The US State Department has approved the sale of a former US Navy Boeing EA-18G Growler airborne electronic attack aircraft to Australia, to replace an almost-new example lost in a runway incident in the US in 2018.

Under the US$125 million deal Australia will acquire one EA-18G in Lot 38 (or later) configuration from US Navy stock and it will then be modified to RAAF specifications to enable commonality with the remainder of the fleet.

“The proposed sale will allow Australia to effectively maintain its current force projection capability that enhances interoperability with US forces well into the future and maintain their original primary level of aircraft authorised,” the Defense Security Co-operation Agency (DSCA) statement reads.

"This aircraft would replace Australia’s EA-18G (A46-311) aircraft lost in an accident at Nellis Air Force Base."

Australia purchased twelve new-build Growlers under Project Air 5349 Phase 3, in lieu of converting a similar number of its F/A-18F+ Super Hornets into electronic attack configuration. The first aircraft (A46-311) was handed over to the Commonwealth at Boeing’s Super Hornet and Growler production facility in St Louis in July 2015.

The Growler is operated by No.6 Sqn, based at RAAF Amberley and provides a force-level Electronic Warfare capability – the only such capability outside the US Navy and US Marine Corps today.
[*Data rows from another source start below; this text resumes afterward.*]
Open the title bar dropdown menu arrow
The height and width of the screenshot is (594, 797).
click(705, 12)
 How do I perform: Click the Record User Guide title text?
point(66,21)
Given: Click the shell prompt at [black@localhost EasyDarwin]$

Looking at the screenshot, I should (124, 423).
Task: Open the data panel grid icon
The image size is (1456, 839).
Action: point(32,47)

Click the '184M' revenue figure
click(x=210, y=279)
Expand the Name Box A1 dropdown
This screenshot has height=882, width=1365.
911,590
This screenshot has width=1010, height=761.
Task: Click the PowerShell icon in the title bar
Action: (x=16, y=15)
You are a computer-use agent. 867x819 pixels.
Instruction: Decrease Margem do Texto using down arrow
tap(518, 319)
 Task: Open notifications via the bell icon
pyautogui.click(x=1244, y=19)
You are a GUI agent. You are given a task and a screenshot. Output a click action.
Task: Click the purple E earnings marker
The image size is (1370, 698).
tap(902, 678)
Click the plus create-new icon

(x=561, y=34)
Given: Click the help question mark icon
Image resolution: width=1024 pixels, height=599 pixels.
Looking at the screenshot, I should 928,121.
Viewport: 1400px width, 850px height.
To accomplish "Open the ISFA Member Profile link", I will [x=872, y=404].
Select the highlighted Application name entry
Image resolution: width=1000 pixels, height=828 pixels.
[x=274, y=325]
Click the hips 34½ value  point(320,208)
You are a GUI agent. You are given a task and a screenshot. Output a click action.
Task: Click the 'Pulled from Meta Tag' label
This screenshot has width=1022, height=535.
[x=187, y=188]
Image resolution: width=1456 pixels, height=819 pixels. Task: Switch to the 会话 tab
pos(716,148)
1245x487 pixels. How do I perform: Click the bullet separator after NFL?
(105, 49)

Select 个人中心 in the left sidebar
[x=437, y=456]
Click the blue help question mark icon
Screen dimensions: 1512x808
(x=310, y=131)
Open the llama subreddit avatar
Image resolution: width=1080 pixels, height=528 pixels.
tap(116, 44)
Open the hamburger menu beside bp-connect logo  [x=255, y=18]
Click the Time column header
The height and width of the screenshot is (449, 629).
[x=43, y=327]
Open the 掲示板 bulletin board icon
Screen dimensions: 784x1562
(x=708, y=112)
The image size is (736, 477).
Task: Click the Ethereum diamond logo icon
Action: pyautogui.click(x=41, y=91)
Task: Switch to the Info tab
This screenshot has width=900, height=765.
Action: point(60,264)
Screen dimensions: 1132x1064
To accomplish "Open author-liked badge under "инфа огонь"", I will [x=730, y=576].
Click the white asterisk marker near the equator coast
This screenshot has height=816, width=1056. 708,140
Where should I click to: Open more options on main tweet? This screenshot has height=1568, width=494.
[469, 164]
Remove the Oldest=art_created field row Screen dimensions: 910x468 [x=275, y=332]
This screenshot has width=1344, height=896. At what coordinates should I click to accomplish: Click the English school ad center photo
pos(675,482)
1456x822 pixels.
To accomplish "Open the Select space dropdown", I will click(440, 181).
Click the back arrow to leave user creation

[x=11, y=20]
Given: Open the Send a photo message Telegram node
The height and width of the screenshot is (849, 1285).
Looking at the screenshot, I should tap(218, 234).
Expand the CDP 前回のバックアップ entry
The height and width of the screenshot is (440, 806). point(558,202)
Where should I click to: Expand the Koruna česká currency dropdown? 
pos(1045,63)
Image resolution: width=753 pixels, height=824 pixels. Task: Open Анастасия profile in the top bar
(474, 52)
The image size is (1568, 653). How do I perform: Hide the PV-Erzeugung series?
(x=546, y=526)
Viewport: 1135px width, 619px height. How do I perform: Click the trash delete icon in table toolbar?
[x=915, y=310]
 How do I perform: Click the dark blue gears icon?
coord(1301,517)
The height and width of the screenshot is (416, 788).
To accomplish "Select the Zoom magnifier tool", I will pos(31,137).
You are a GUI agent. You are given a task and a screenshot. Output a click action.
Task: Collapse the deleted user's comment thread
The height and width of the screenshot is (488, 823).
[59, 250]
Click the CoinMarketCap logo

The former US Navy aircraft will replace an aircraft which suffered and uncontained failure of one of its two General Electric F414 engines during take-off for an Exercise Red Flag mission on 28 January 2018. Although the crew were able to exit safely, the aircraftwas extensively damaged by fire and the hulk was placed into storage at the US  309th Aerospace Maintenance and Regeneration Group (AMARG) at Davis Monthan, Arizona, in October 2018.

Defence is yet to announce or confirm the proposed sale, but has been considering options for the restoration of the Growler fleet to its original size since 2018.

A previous version of this article erroneously stated the crew ejected from the damaged Growler when in fact they abandoned the aircraft after it had come to a stop off the runway.